As the bride of Christ we must be concerned about righteousness and holiness.  Because God is concerned about righteousness and holiness. Jesus said if you love Me you will keep My commandments.  The commandments are God’s standard for righteousness.  If God did not care about righteousness and holiness then the death of Jesus Christ was a great tragedy and a waste.  It need not have happened at all.  But we know that it was not a tragedy, but a triumph.  Christ died to take away the penalty of sin, God’s punishment for an affront to His righteousness.  Now in return for Christ’s righteousness which was given to us, we are commanded in the scriptures such as 1Peter 1:16 to be holy, even as He is holy. 


But though the world doesn’t know God, Jesus says these disciples do know Him, and because they know the truth of God, and know that Jesus is the manifestation of the righteousness of God, then He will make God ever more known to them.  Listen, that is speaking of what I have said many times from this pulpit.  And that is that the revelation of truth is progressive.  As we are obedient to the truth given, then the Lord will give us more truth.  When we keep the truth of God as revealed through His word, then He will lead us into more truth.  He will lead us into intimacy with God, that we might know the love of God.  That is the intimacy of the bride of Christ with the bridegroom; that we might share the love of God.  


And that love of God towards us is manifested by the Spirit of God who indwells us. In that sense we share in the incarnation of Christ, in that the Spirit of God dwells in His people, and we are His temple. Vs.26, “so that the love with which You loved Me may be in them, and I in them.”  You cannot know intimacy with God more than that, can you?  To know God,  to know the love of God and to know the presence of God.  I said a few weeks ago, that the greatest thing in the world is to know God and to be known of God.  And we can know God because we have the Spirit of God in us, to lead us and guide us into the truth of God.

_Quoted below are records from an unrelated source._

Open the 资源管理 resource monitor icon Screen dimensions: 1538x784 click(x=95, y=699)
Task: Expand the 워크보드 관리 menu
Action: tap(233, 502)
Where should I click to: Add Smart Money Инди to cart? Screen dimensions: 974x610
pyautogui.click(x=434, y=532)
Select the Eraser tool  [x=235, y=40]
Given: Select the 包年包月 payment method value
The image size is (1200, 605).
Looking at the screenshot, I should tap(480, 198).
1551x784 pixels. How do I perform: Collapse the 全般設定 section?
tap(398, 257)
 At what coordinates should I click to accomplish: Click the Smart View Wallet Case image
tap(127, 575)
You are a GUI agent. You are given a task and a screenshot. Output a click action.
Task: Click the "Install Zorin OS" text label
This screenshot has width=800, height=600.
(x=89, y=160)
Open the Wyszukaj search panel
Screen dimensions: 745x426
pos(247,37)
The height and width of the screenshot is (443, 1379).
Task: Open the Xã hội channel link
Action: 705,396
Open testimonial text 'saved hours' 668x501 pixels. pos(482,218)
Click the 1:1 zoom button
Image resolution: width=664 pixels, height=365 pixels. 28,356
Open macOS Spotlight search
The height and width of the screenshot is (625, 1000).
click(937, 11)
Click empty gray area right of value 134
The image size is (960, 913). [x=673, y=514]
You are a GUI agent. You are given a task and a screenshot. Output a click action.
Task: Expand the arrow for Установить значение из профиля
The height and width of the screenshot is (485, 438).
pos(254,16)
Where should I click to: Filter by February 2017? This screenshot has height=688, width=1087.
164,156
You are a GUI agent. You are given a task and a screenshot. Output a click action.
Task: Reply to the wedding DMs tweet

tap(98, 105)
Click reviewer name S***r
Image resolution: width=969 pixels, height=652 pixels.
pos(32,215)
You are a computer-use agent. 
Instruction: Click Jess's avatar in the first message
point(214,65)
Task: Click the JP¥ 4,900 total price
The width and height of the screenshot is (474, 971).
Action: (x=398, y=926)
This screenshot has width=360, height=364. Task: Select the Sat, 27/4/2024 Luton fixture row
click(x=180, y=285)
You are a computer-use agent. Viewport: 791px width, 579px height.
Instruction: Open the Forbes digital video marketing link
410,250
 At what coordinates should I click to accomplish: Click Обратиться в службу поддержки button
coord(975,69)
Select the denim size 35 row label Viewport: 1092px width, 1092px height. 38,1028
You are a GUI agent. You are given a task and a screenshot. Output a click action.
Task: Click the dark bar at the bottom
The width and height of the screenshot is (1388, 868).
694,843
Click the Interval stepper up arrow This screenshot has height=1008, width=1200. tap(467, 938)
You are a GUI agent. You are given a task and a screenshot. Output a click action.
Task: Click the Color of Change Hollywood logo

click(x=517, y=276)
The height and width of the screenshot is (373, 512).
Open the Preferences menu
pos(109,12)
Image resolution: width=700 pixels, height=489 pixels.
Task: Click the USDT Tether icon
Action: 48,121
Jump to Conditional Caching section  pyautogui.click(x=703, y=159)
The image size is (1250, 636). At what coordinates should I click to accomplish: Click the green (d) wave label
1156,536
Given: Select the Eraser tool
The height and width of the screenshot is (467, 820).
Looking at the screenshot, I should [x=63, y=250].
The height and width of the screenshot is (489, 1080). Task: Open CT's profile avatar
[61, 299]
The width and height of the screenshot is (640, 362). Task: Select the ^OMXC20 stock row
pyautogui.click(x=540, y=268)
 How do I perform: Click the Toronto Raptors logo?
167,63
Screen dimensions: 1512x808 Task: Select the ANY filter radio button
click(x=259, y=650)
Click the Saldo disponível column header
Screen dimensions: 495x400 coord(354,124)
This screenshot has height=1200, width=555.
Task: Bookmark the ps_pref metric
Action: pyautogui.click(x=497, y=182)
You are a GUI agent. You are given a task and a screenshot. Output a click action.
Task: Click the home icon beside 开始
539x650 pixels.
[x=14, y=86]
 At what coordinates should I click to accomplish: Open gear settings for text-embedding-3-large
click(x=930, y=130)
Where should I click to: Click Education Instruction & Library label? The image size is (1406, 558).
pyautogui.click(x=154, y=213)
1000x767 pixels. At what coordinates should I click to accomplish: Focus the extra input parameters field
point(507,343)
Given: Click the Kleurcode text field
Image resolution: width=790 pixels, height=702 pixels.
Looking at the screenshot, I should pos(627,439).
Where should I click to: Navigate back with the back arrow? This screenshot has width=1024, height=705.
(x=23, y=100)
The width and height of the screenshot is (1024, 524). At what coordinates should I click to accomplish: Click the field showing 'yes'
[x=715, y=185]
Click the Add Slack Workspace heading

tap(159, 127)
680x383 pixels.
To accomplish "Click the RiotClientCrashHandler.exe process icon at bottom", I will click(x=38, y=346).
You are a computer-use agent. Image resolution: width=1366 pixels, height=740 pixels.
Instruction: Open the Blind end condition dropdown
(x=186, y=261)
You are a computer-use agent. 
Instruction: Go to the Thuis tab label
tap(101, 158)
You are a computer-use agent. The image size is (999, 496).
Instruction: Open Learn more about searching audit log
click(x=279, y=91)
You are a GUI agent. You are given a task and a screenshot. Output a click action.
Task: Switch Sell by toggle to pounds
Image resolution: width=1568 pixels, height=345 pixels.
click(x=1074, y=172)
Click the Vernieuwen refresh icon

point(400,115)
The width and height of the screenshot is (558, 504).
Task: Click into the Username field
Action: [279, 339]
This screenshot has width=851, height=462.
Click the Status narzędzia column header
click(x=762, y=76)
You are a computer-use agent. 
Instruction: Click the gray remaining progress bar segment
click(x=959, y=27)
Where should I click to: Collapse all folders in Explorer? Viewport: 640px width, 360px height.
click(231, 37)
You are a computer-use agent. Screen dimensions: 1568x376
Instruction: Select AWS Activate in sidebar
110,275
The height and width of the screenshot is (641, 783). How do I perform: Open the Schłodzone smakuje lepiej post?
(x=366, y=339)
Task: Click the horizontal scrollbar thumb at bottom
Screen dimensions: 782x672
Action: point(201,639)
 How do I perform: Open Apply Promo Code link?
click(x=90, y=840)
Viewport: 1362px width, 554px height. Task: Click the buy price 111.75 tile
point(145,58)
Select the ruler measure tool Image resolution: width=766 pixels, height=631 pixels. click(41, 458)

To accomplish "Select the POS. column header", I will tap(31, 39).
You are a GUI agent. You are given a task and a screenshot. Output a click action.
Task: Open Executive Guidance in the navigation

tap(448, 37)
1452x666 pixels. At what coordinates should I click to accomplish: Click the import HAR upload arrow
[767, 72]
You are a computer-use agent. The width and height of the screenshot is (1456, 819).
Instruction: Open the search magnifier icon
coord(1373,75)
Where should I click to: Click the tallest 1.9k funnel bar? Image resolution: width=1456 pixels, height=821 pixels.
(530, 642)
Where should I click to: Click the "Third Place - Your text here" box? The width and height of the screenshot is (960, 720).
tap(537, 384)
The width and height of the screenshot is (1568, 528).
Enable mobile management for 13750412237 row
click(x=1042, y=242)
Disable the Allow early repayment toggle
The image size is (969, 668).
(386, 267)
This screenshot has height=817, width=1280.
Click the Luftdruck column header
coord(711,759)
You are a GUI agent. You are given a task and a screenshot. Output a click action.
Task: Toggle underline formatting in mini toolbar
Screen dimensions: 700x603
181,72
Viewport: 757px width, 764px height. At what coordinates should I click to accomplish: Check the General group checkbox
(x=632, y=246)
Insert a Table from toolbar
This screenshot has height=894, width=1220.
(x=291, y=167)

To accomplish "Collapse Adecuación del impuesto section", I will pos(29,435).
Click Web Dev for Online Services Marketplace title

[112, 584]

The Spirit of God is given to us that we might know the truth of God, and that we might do the works of God.  He is given that He might write the law of God upon our hearts according to Hebrews 10:16.  That the truth of God is manifested within us by the Spirit of God who is in us. The Spirit conforms us to the image of God from the inside out.


Listen, the defining characteristic that Christ desires for HIs bride is not that we all have some sort of charismatic experience which may unify us.  But the vital characteristic of the church is that we be in union with the truth of the word of God.  The Spirit of God is given to us that we might know the truth, and that we might have the truth written in our hearts, so that we might have the power within us to work the works of God. The Spirit is in us, so that we might do the work of Christ, which is to manifest the truth of God to the world.  That is why Jesus calls the Holy Spirit the Spirit of Truth.  


And that is why Jesus prays that the church will know the truth, and that truth will produce unity in  congregation, unity in glorification, unity in consummation, and unity in manifestation.  I pray that you know God in truth.  I pray that you have come to believe in the truth of God manifested in Jesus Christ, and having believed in Him for salvation, you have been born again, and are the dwelling place of the Spirit of the Lord.  I pray that you will come to know God more fully, and that you will become complete in Christ, as you are conformed to His image.  So that one day, when Jesus Christ returns for His bride, He might find you ready and waiting, dressed in the spotless robes which were provided by Christ’s righteousness, and that you might enter into the marriage supper of the Lamb in the presence of the Lord and there be forever with the Lord.